About the object
The Trading Estate just marked 100 years in Slough. Tell us the stories of your significant milestones
During the First World War, the British Government established a military repair depot in Slough. After the war, in 1920, Lord Percival Perry, Redmond McGrath and Noel Mobbs founded The Slough Trading Company Ltd and purchased the depot, buildings and vehicles for £7 million. They rehired the original War Department staff, adapting the military vehicles for civilian use. They also reduced the staff working hours without any reduction in earnings.
The military vehicles were quickly recycled and sold off, thereby making some of the original workshops surplus to requirement, which were then made available for rent and were successfully let to a variety of customers. In doing so, we became a property company. Thus was born the modern industrial estate at Slough, a pioneering concept that has since been copied all over the world.
The next step was to set about creating the infrastructure needed for further development – including the estates own Police force and Fire service. In 1926 the company name was changed to Slough Estates Ltd and we focused on producing world leading spaces for our customers.
In an early innovation, the estate was connected to the Great Western Railway with its own station allowing the estate’s workers to commute by train and freight wagons were loaded from within the buildings enabling the transportation of supplies in and goods out by rail.
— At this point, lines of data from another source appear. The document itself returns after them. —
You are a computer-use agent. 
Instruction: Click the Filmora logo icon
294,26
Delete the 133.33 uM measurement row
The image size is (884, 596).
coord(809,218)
Workers’ welfare was always considered to be of great importance and in 1936, the Slough Community Centre which featured over 150 bodies and societies offering a very broad range of activities for people on the estate.
In 1947 they launched our own Industrial Health service, a year before the NHS was formed. This featured state of the art mobile diagnostic equipment, such as X-ray machines that could go to the factories to treat people immediately when the need arose. The welfare of our employees and those of our customers was and is still is of real importance.
Companies such as AP Films, who made classic TV programmes such as Thunderbirds, and the global computer giant Hewlett Packard amongst many others. In fact the technology sector has long been a significant customer base for us and today the Slough Trading Estate is home to the second largest portfolio of Data Centres in the world.